══ Texto extraído ══

Mas seu olhar não se detém no pequeno mundo das relações interpessoais. Maria lança um olhar sobre a história do seu povo e de todos os povos, e percebe que Deus age rebaixando os poderosos e elvando os humildes, socorrendo apressadamente os pobres e pedindo que os ricos esperem um pouco. Sua alegria brota da contemplação da ação de Deus no passado e no presente, e também da fé na sua ação nos séculos futuros. A alegria do Advento é uma alegria com jeito mariano.
“Entre vós está alguém que não conheceis...”
Interrogado sobre sua identidade e sua missão, João Batista se apresenta como testemunha Luz, como sinal de algo que está chegando para vencer as trevas e os obstáculos interpostos pelas elites religiosas e políticas. “Eu sou a voz de quem girta no deserto. Endireitai o caminho do Senhor!” Apresenta-se como voz que vem do deserto, da periferia, da margem. E não teme as inquietações políticas que suas palavras e gestos possam provocar.
João batizava, e isso inquietava as autoridades encasteladas no poder pllítico-religioso de Jerusalém. O batismo com água era um rito cívico-religioso que expressava uma passagem de estado, uma mudança de senhor e de lealdade. O arrependimento dos pecados era apenas um dos lados desse rito. Quem era batizado se sentia livre diante do templo e de suas imposições e se proclamava servidor de uma nova realidade, servo de um novo Senhor que estaria chegando.

═══
══ Dados extraídos ══

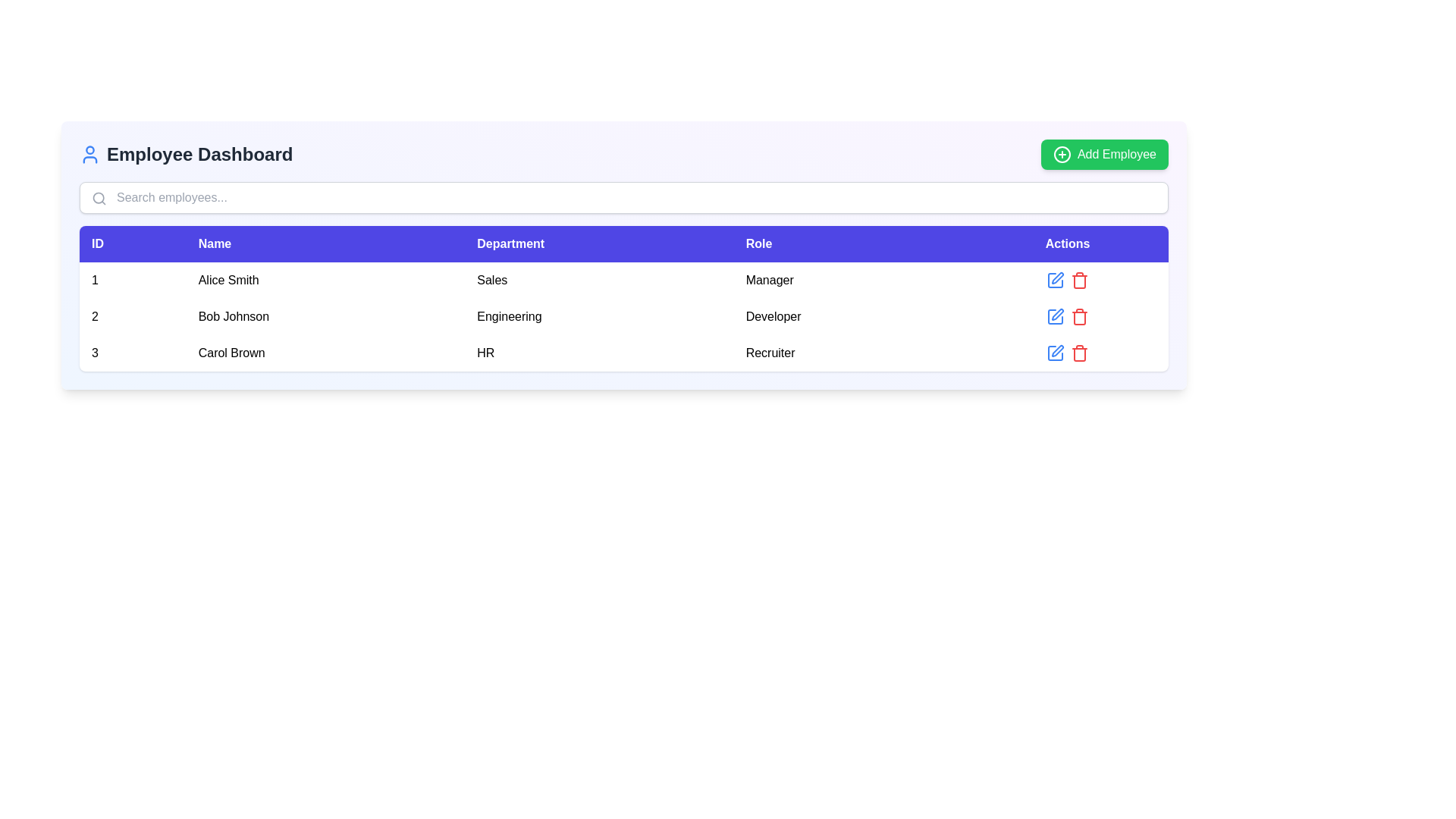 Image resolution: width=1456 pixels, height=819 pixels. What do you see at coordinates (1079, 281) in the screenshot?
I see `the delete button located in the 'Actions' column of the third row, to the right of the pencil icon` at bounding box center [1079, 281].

═══
══ Dados extraídos ══

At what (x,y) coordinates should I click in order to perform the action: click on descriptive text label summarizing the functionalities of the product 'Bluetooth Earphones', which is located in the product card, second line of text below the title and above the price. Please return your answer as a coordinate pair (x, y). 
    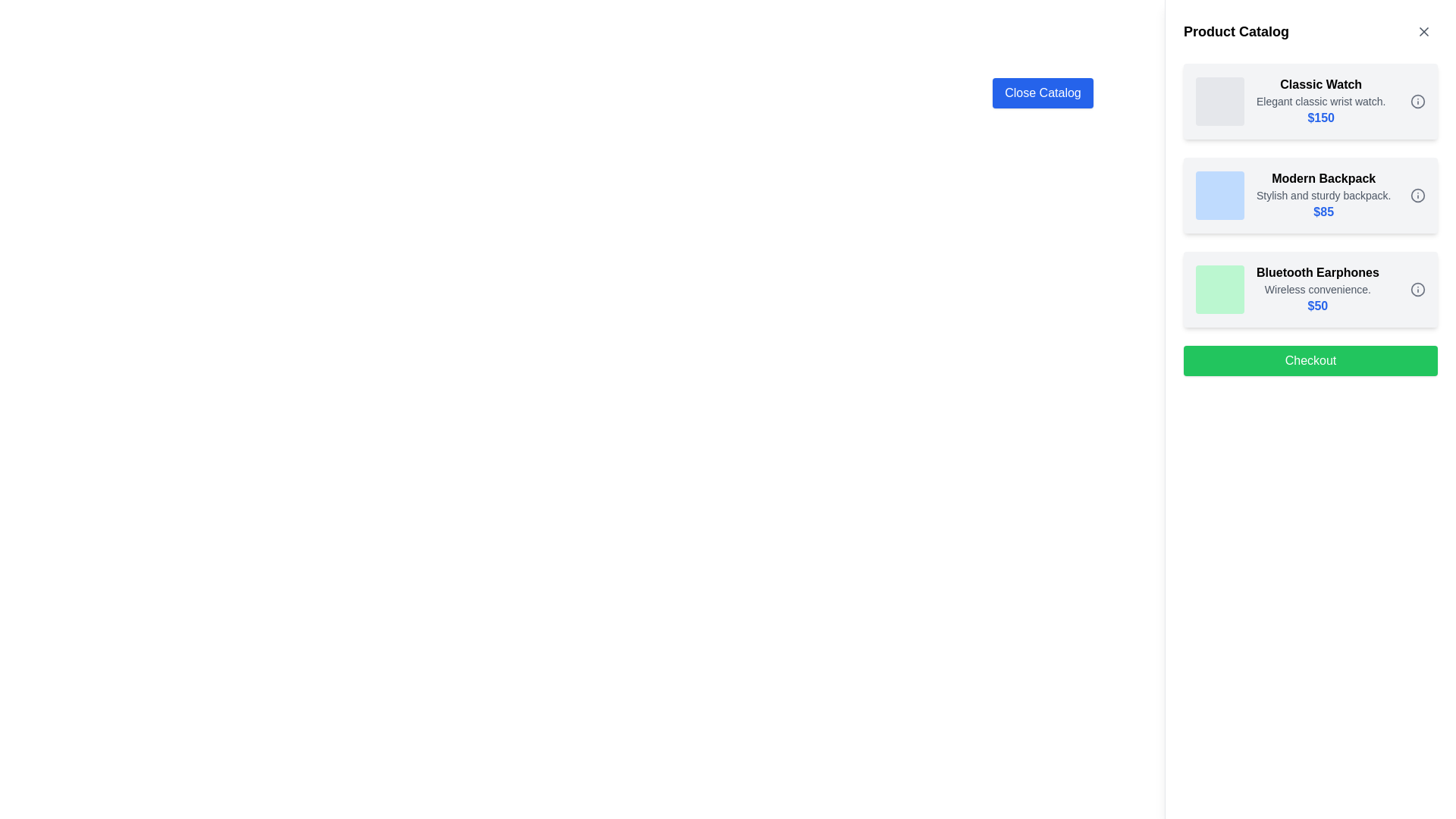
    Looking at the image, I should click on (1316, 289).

═══

[Detalhes do problema] Retorne, sem alterações, o trecho do texto extraído que começa nas palavras "Mas seu olhar" e termina logo após "com jeito mariano.".

[Resposta da tarefa]
Mas seu olhar não se detém no pequeno mundo das relações interpessoais. Maria lança um olhar sobre a história do seu povo e de todos os povos, e percebe que Deus age rebaixando os poderosos e elvando os humildes, socorrendo apressadamente os pobres e pedindo que os ricos esperem um pouco. Sua alegria brota da contemplação da ação de Deus no passado e no presente, e também da fé na sua ação nos séculos futuros. A alegria do Advento é uma alegria com jeito mariano.